When it comes to organizational values, tolerance with others is evident through her living in the United States for a long time even though it is not her original home. Spiritual values are seen in her endeavors to live better by serving others, for instance she is a retired nurse who worked with disabled people and also offered homecare nursing services. Her ability to work with a disabled person and help them perform activities of daily life is a superb depiction of the value of patience. Nursing is not a career for the light hearted yet Christina enjoyed herself and in her own words she says “I would do it again if I could”. Another evident vaalue is that she upholds great standards of cleanliness. It is quite clear that Christina is not fully satisfied with her life (AOTA, 2008).

She feels she has to do more for herself and her community. She feels her motor and praxis skills are not up to standard and after activity analysis, the client seems to feel that she is not doing enough. I could say that she has grown up with satisfaction to service for others; She trained to be a nurse and enjoys servitude to the less advantaged. Even though she is a senior citizen, she still makes breakfast for her daughter’s family not to mentioned taking part in other household chores. She takes time to visit the less advantaged in the community and Most of all, she agreed to take this interview with me so I could help in the betterment of future generations.
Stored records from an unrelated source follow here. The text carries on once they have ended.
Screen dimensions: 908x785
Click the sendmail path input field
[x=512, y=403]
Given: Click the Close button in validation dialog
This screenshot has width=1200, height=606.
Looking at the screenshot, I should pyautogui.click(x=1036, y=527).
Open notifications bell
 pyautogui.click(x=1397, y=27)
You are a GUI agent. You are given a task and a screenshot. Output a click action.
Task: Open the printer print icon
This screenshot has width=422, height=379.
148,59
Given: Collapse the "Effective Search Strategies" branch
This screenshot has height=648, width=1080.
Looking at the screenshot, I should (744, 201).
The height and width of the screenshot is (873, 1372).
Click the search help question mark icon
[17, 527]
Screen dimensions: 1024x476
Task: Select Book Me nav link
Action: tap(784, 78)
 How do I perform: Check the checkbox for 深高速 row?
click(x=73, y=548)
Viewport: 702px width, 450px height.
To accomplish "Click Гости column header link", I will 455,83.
Sometimes when she is unable to do one or another form of some activities above, she feels empty.

In terms of quality of life, Christina depends on social income and her daughters for financial support. She believed that if she would have stayed in her home country, she could have been able to invest in some income generating project instead of relying on her daughters. The quality of financial life is not very good (Turpin & Lwama, 2010), social life is also of poor quality, but in my view her physical life is quite standard.The fact that Christina would like to be more physically active is very surprising. Her other bodily functions are doing well, for instance: She can feed; she takes part in preparation of meals probably by suggesting what groceries to buy, she does not need any special diet and cooks.

Excretory functions are perfect; she has normal bowel functions and is capable of controlling the same. She has regular sleeping patterns. Usually, for a person her age, some of these activities would be a problem. She cooks breakfast and other meals implying that she can still comprehend the dangers of a fire and hold safety measures. Most elderly people especially those with mental health issues are advised to keep off dangerous things such as fires, but Christina is able to cook while observing all the safety measures.

I also thought that older people sleep early and wake up late, but this is not the case for Christina. I was dealing with a very senior citizen and all through the talk, I was able to maintain my patience, repeat and explain the questions severally. Open mindedness is another quality that I also realized I have. Being an elderly person and not a native of the United States, Christina was bound to tell me things, which would seem strange to me. For example, the fact that she still cooks for her daughter’s family is quite strange. This means that she can still maintain all the safety measures, which is a rare case with elderly persons.

In fact, I was in disbelief when I heard this from her. The interview was quite beneficial to me since I got the opportunity to learn organizational skills from this experience with Christina. Christina seems to be an exceptionally organized person especially at her age. Being a good listener is part of what I gained as a good interviewer. In some instances, the client said things, which could only be deciphered by being a good listener.